Bitumen is commonly known to be a black viscous mixture of hydrocarbons obtained naturally or as a residue from the petroleum distillation process. It is difficult to handle at ambient temperatures. Increasing the temperature will alter the viscosity to a point where it can be handled, however, not without risk.
Application of the molten bitumen proved to be challenging at these elevated temperatures. Innovative ways to suspend bitumen with a soap solution can be traced back to 9 May 1922, where Hugh Alan Mackay an English Chemist first filed for a patent on how bitumen emulsions can be made.
This innovation paved the safe sustainable use of bitumen emulsions reducing greenhouse gas effects, reducing global warming foot prints and general worker safety.
Mackay claimed in the patent application, that the stable dispersion for a bitumen in water can be achieved through dispersing bitumen with high shear in water containing an emulsifier. This process is called emulsification.
Stable bitumen emulsions cannot be suspended indefinitely, however by carefully selecting the correct emulsifier, quantity and introducing a mechanical high shear mixer it can reduce the bitumen droplet size. This process by means of mechanical shear action, interaction of the bitumen and soap in the high shear mixing process can create a stable bitumen emulsion.

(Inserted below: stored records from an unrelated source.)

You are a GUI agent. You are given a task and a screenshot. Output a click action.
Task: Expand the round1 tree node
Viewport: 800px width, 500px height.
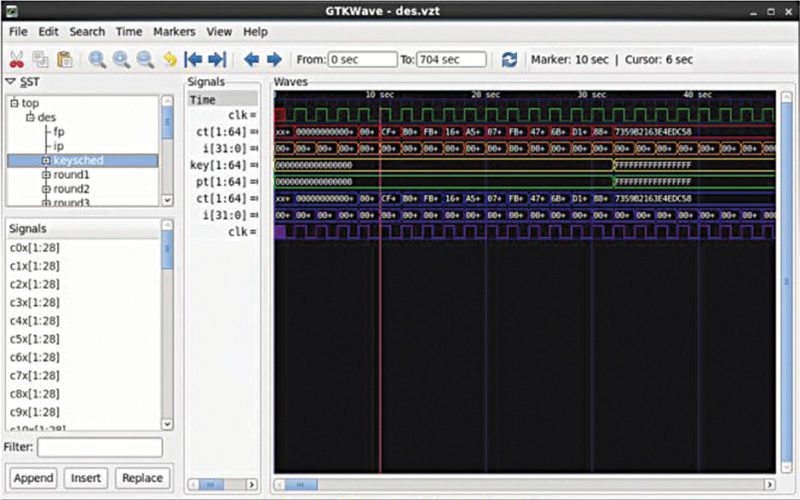46,175
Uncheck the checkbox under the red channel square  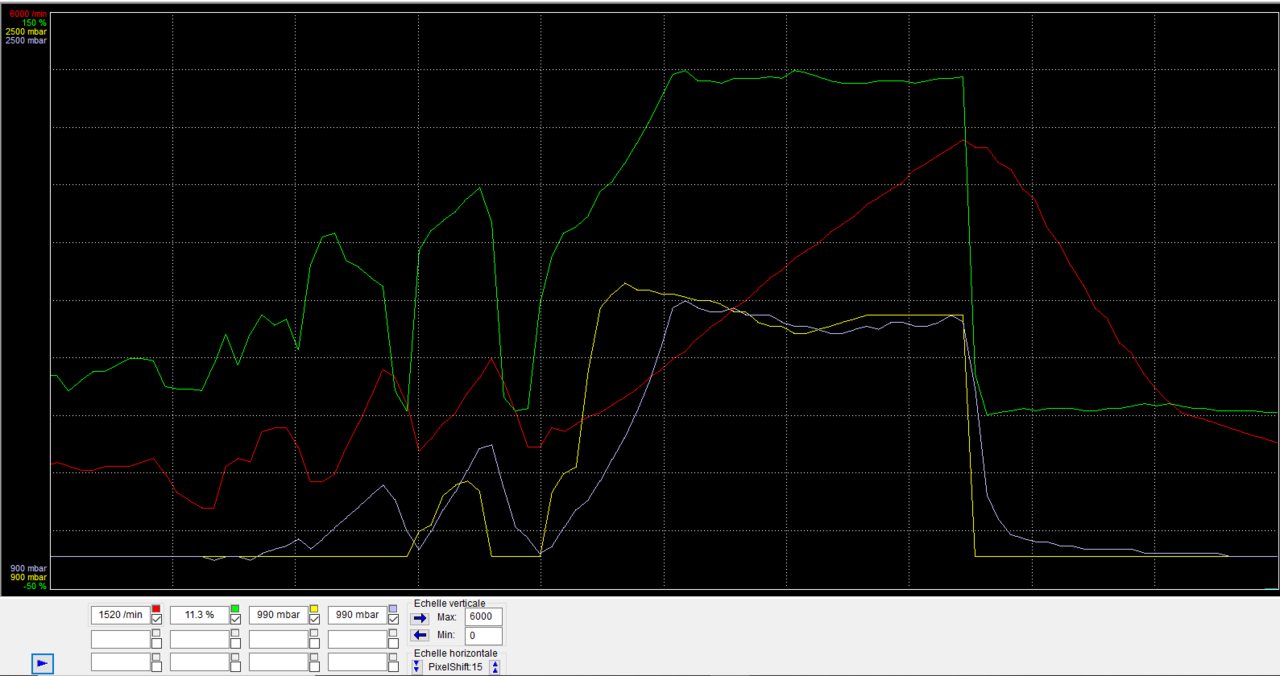[x=156, y=620]
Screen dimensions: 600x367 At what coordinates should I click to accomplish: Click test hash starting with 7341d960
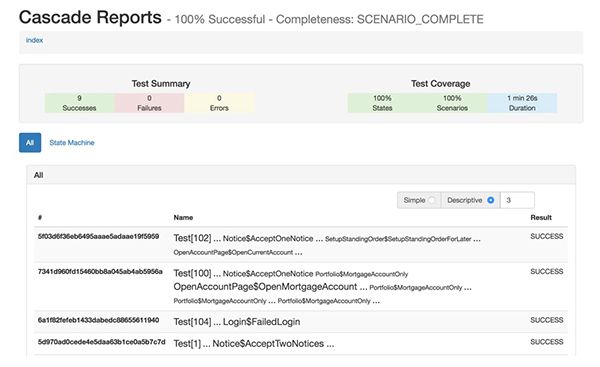coord(100,272)
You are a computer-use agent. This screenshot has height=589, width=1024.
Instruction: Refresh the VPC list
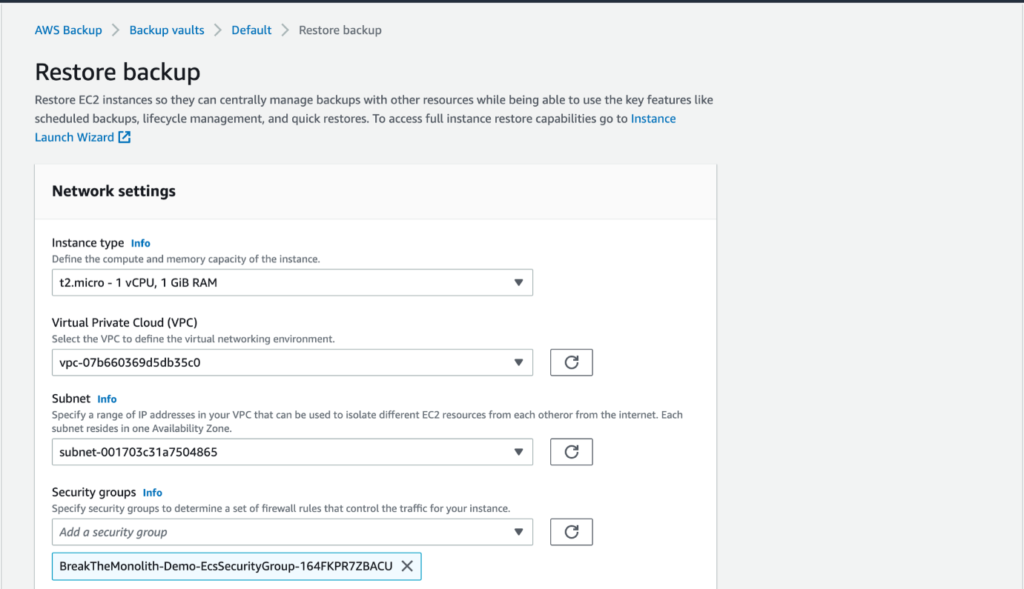(x=571, y=362)
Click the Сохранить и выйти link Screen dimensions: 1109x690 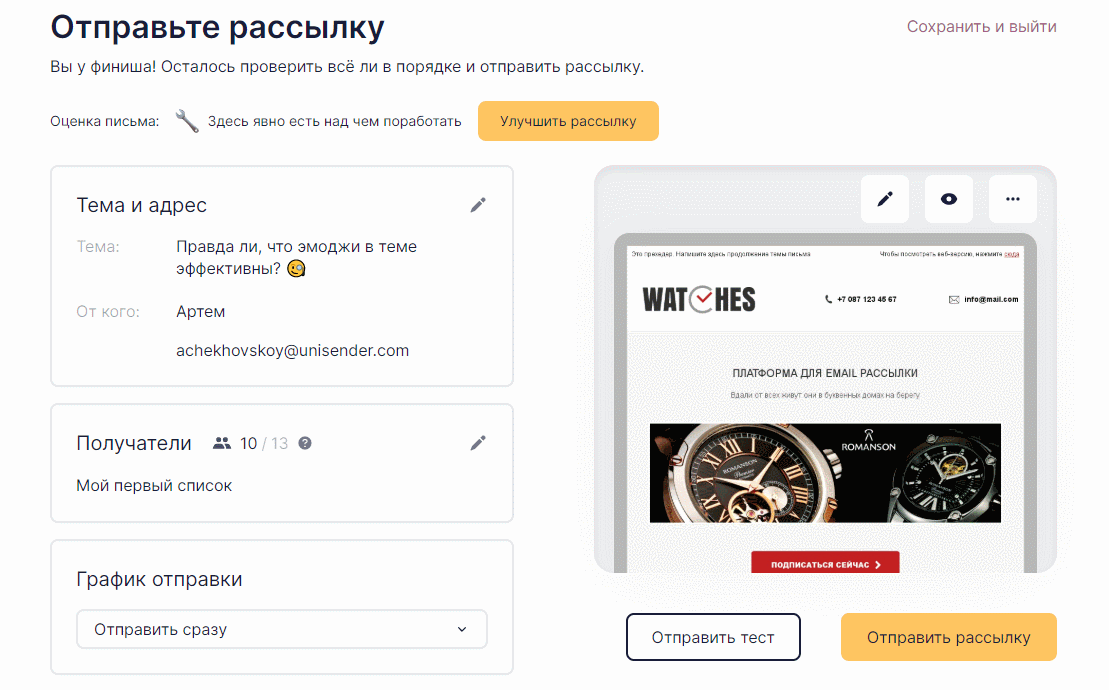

George Gabriele Stokes in 1851 derived an expression that “The force that resists a sphere’s fall in a viscous fluid directly proportional to the viscosity of the sphere, the radius of the sphere, and the viscosity of the fluid” known as Stokes law. Mackay and Gabriele influenced the basic understanding of emulsification by mixing two components to form the basis of our understanding of bitumen emulsions today.